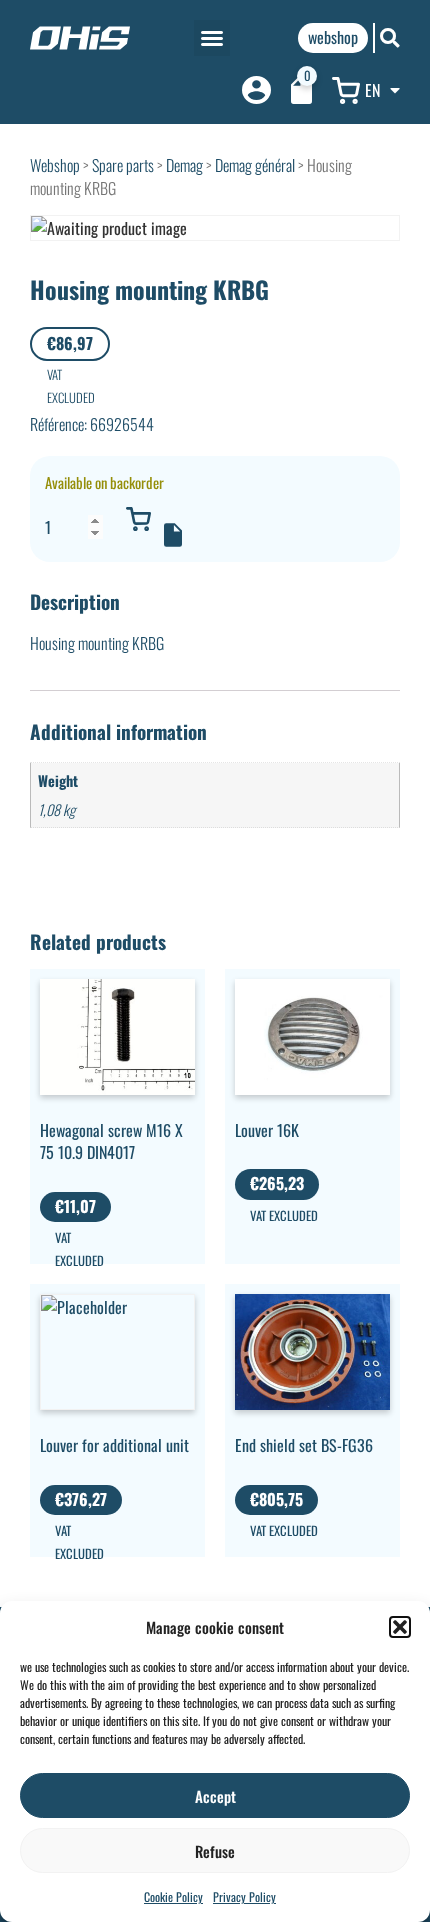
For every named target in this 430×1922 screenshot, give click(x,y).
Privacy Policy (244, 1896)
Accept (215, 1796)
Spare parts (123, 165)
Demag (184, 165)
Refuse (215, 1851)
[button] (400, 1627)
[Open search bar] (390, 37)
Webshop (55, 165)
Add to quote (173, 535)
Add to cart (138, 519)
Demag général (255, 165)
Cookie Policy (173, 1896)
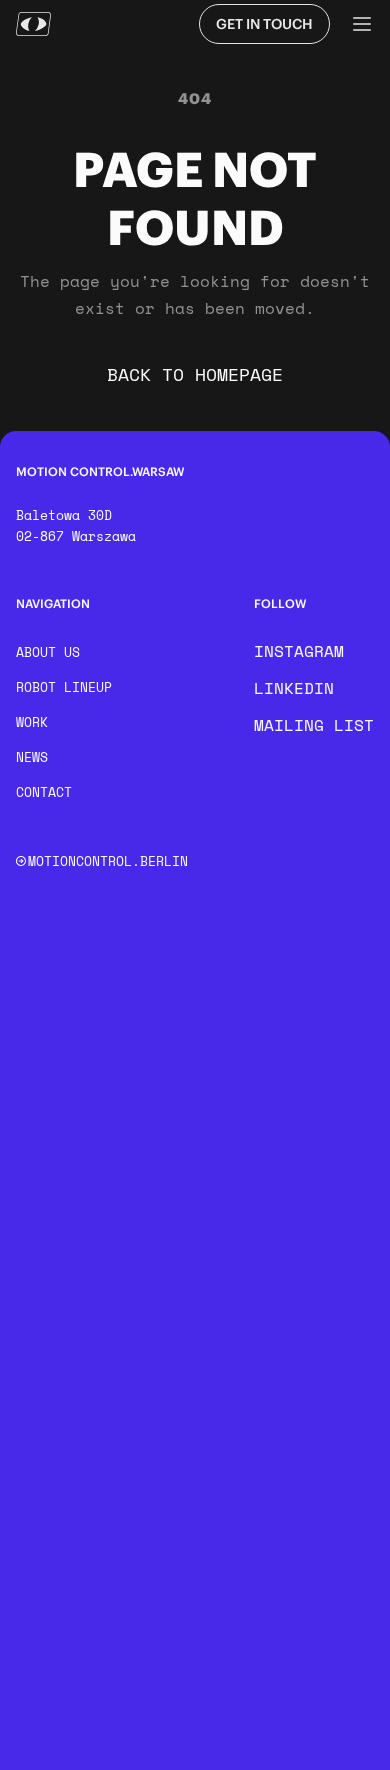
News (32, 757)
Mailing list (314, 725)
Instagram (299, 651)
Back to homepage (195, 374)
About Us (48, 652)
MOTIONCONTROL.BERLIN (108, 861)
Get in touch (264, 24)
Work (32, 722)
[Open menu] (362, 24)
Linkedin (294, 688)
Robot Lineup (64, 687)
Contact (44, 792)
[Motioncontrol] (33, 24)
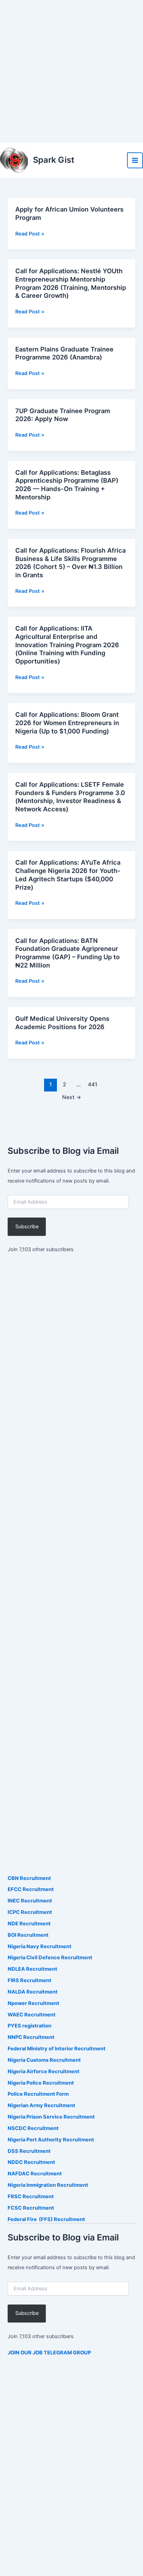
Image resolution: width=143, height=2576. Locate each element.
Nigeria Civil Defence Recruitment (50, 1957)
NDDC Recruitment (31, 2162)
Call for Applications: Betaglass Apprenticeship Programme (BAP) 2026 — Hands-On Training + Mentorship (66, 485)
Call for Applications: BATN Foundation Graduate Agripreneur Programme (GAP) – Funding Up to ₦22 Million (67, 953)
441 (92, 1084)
--------
◆ EXERCISE
In the listing above, count the lines that contain "Recruitment". Give the number and nothing else.

◆ TASK SOLUTION
2